Abstract: The Role of Child Sexual Abuse in Severity of Adult Sexual Assault (Society for Prevention Research 21st Annual Meeting)

56 The Role of Child Sexual Abuse in Severity of Adult Sexual Assault

Schedule:
Wednesday, May 29, 2013
Garden Room A/B (Hyatt Regency San Francisco)
* noted as presenting author
Jenny K. Rinehart, PhD, Postdoctoral Fellow, The Johns Hopkins University, Baltimore, MD
Elizabeth A. Yeater, PhD, Associate Professor, University of New Mexico, Albuquerque, NM
Rashelle Jean Musci, PhD, Postdoctoral Fellow, Bloomberg School of Public Health Johns Hopkins University, Baltimroe, MD
Kathryn L. Lenberg, PhD, Postdoctoral Fellow, Behavior Therapy Associates, LLC, Albquerque, NM
Introduction: Child sexual abuse (CSA) is a common and serious problem, and there is considerable evidence that victims of CSA are at increased risk of being sexually revictimized as an adult (See Classen, Palesh, & Aggarwal, 2005 for a comprehensive review). Much of the current literature has focused on the role of CSA severity in predicting the presence of adult sexual assault (ASA). In order to more fully illuminate the relationship between CSA and ASA, it may also be useful to examine the role of CSA in predicting severity of ASA.

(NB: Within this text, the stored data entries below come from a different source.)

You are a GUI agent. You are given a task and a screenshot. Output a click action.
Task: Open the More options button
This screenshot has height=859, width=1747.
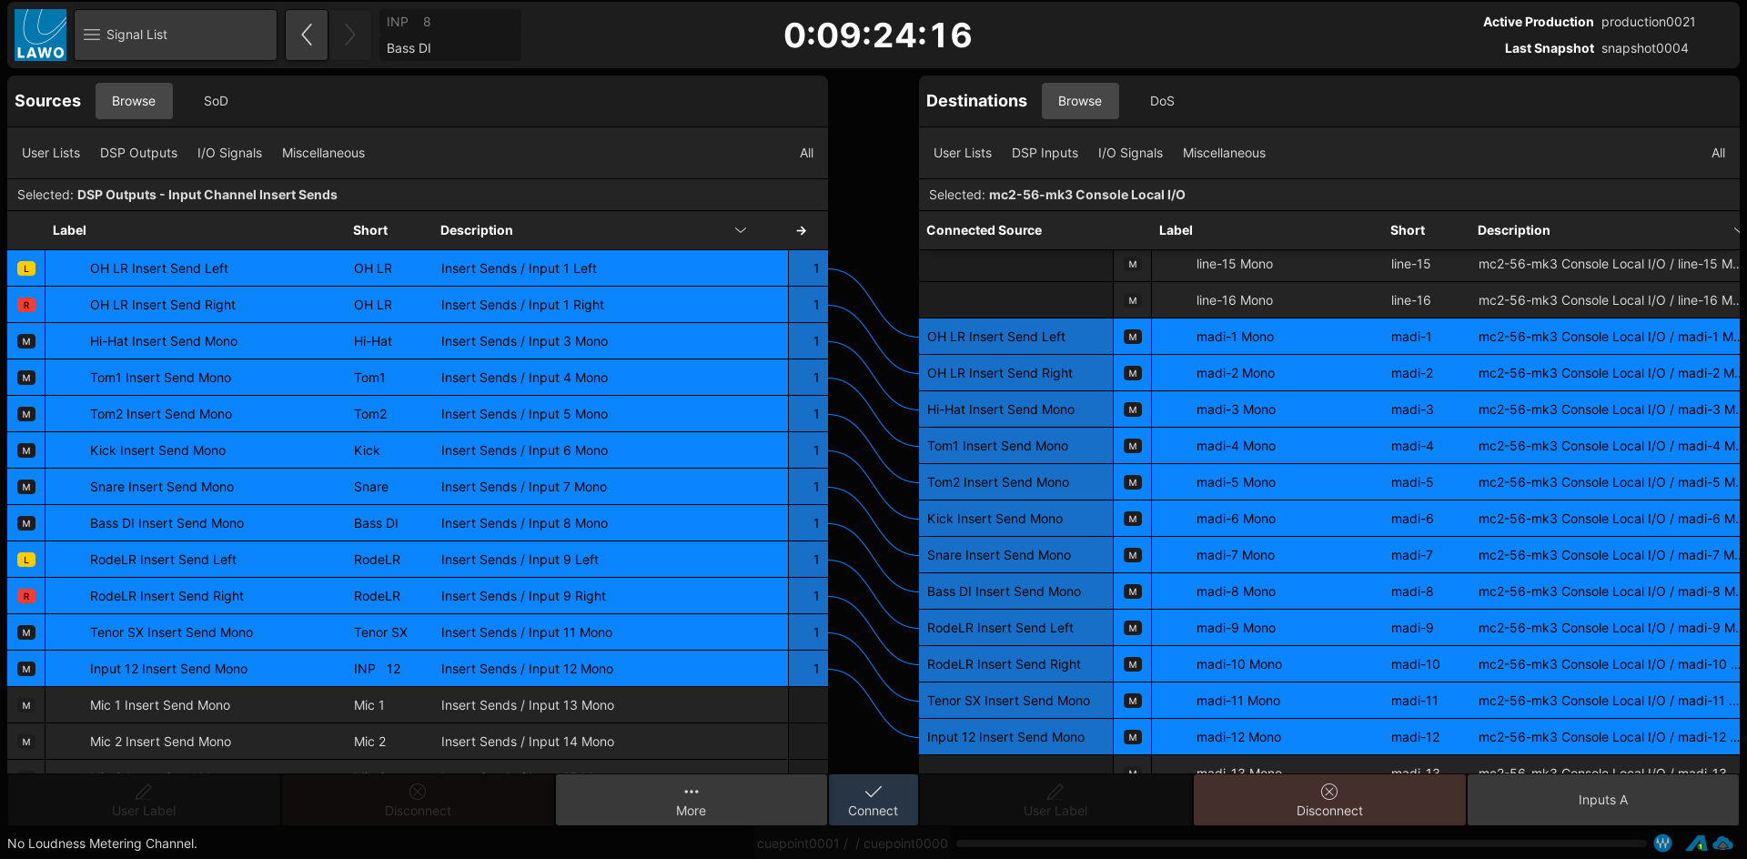click(691, 800)
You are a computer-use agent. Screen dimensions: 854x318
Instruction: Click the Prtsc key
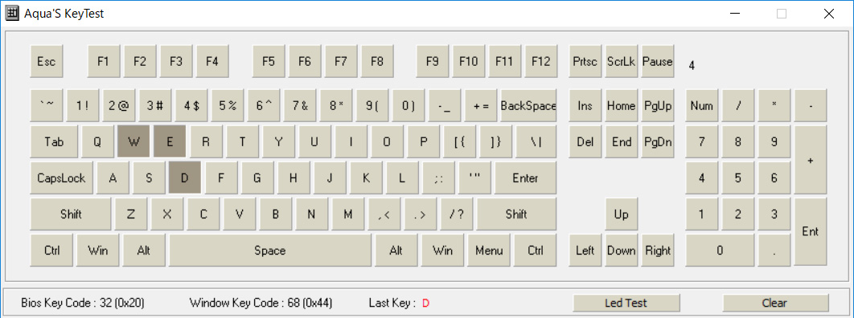(585, 61)
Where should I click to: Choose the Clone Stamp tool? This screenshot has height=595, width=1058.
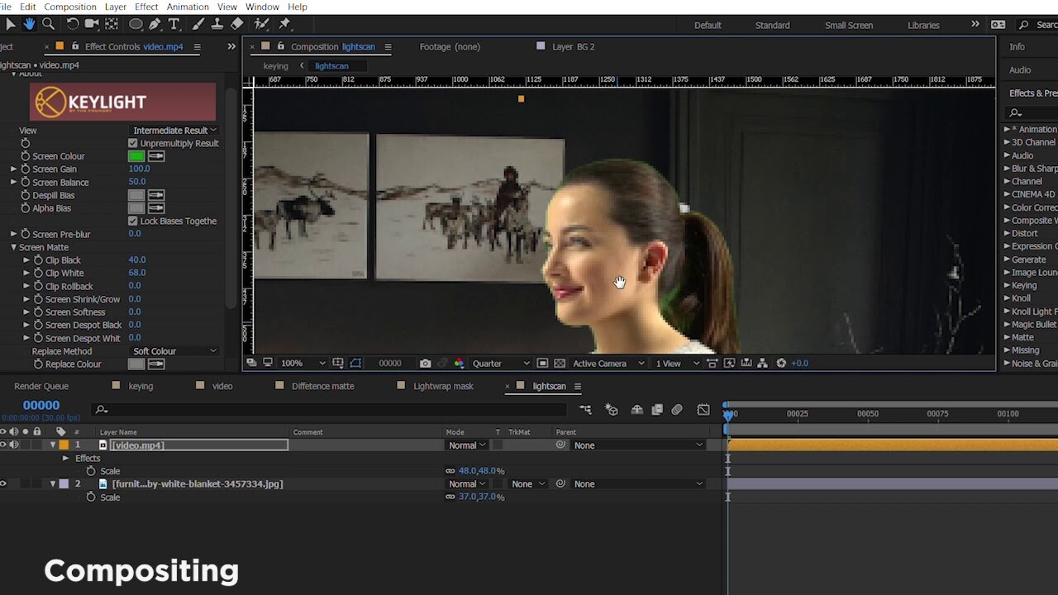218,24
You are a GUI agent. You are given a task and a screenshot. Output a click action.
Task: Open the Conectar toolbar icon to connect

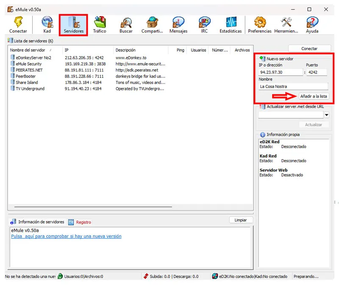[17, 24]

Methods. Data was collapsed across five studies, each of which had participants’ reports of CSA, ASA, lifetime number of sexual partners, and sexual attitudes. All measures were retrospective and self-report.  Participants were 935 college women whose mean age was 19.8 years old. Of these women, 10.3% reported experiencing CSA, and 59.2% reported some form of ASA.

Results. Women with a history of CSA, relative to women with no history of CSA, were more likely to experience any form of ASA, and specifically were more likely to experience attempted rape and rape. A history of CSA did not predict unwanted contact or sexual coercion. Though a larger number of sexual partners and more liberal sexual attitudes predicted more severe ASA, they were unrelated to CSA. Thus, sexual behavior and attitudes did not moderate the relationship between CSA and ASA.

Conclusion.  While previous research has established a strong relationship between CSA and ASA (Classen et al., 2005), findings from the current study suggest that victims of CSA are more likely to be victims of the most severe forms of ASA, which is particularly troubling.  Future research may benefit from examining additional factors that may moderate or explain the relationship between CSA and severity of ASA. The relationship between CSA and severity of ASA has significant intervention implications. First, it adds to the extensive literature highlighting the many benefits of preventing CSA. Additionally, many ASA prevention programs do not specifically identify CSA victims, and those that do (e.g. Marx, Calhoun, Wilson, & Myerson, 2001) may benefit from a more thorough understanding of the link between CSA and severity of adult ASA in order to better protect CSA victims from revictimization.